• **DIRECTIONS**: Your task is to filter the entries and copy every line containing the string "carousel".

• **GIVEN DATA**:
________________________

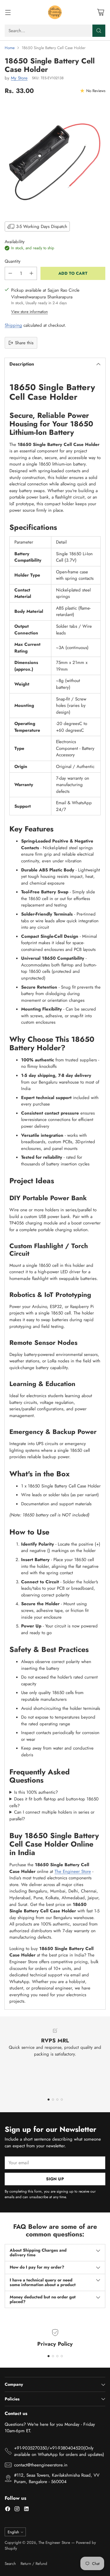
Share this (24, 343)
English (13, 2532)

________________________

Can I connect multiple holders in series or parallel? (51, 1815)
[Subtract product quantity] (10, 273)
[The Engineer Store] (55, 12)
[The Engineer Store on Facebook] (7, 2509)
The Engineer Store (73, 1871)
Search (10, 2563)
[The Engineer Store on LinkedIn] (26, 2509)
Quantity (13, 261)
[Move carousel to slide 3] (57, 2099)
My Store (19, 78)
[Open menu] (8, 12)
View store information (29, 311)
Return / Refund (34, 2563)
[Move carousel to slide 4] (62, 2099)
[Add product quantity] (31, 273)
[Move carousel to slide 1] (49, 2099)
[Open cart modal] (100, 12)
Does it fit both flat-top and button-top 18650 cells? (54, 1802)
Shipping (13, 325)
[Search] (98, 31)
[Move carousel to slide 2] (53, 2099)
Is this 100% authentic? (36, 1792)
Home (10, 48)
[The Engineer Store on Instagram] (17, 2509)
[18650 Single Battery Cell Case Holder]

________________________

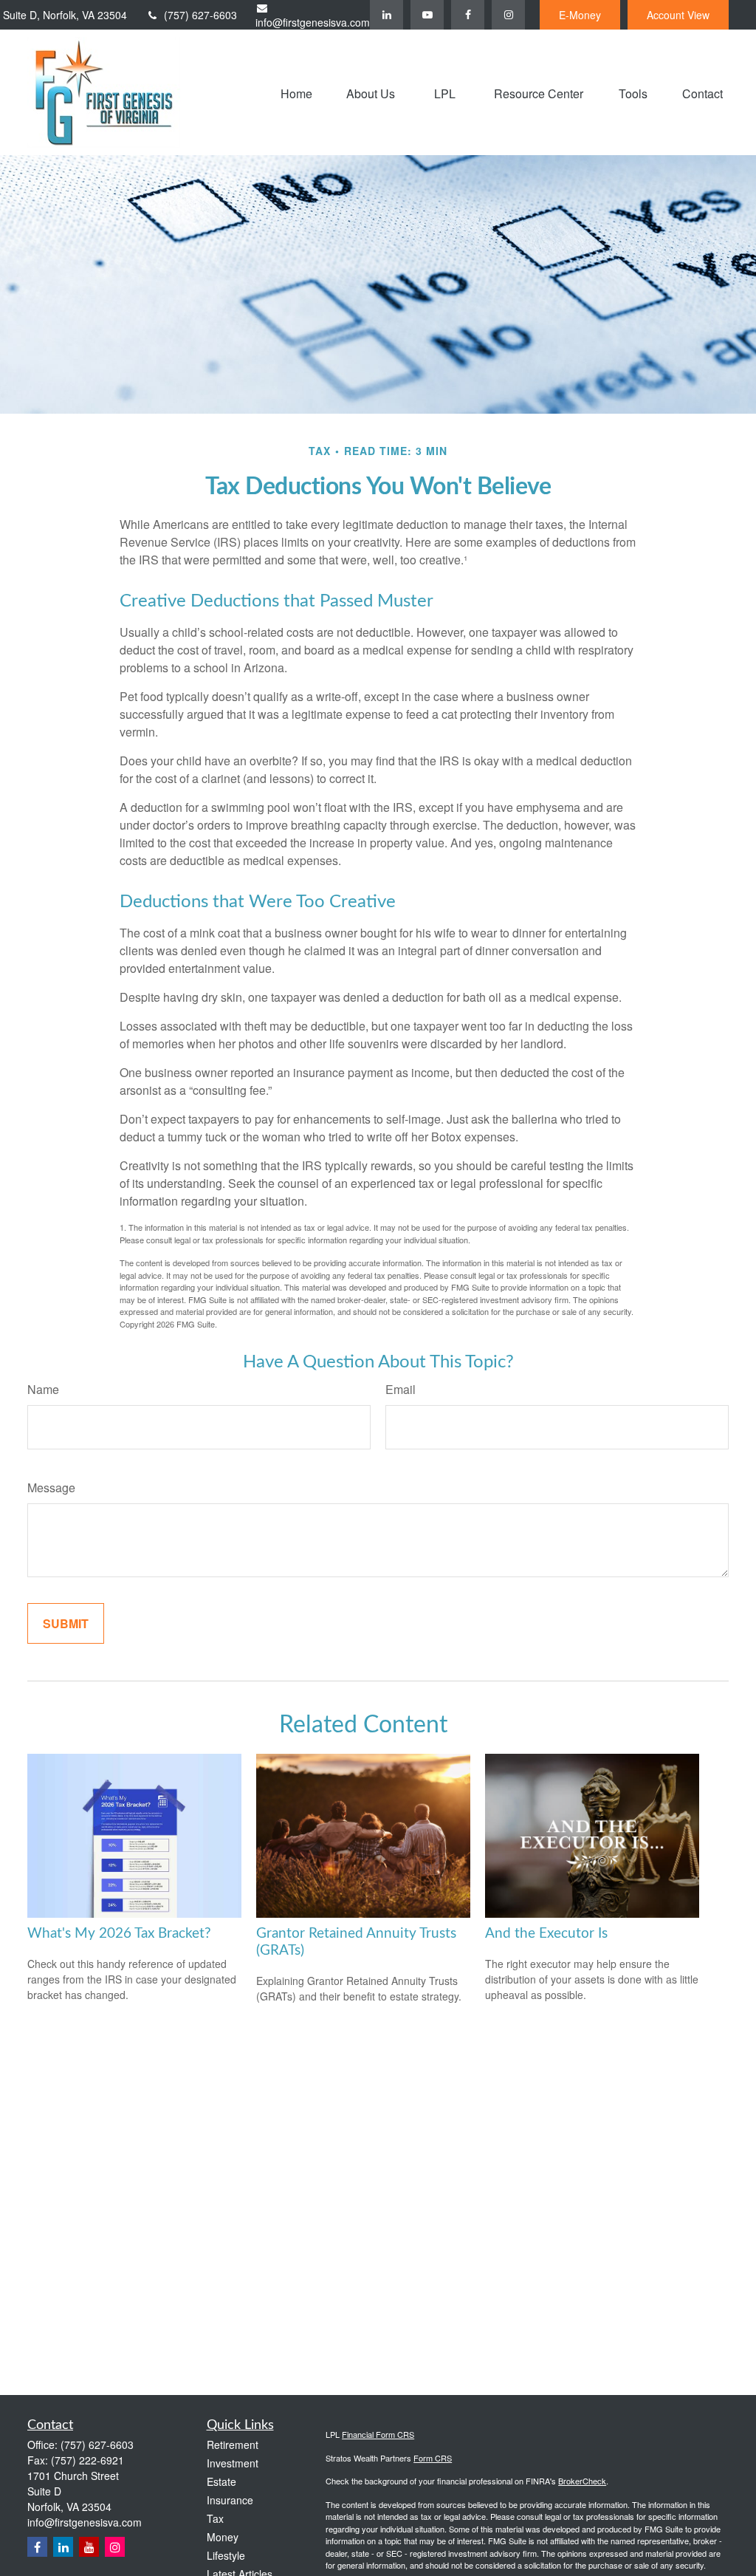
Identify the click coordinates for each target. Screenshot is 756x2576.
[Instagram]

________________________

• **WRITTEN RESPONSE**:
[Move carousel to slide 3] (57, 2099)
[Move carousel to slide 4] (62, 2099)
[Move carousel to slide 1] (49, 2099)
[Move carousel to slide 2] (53, 2099)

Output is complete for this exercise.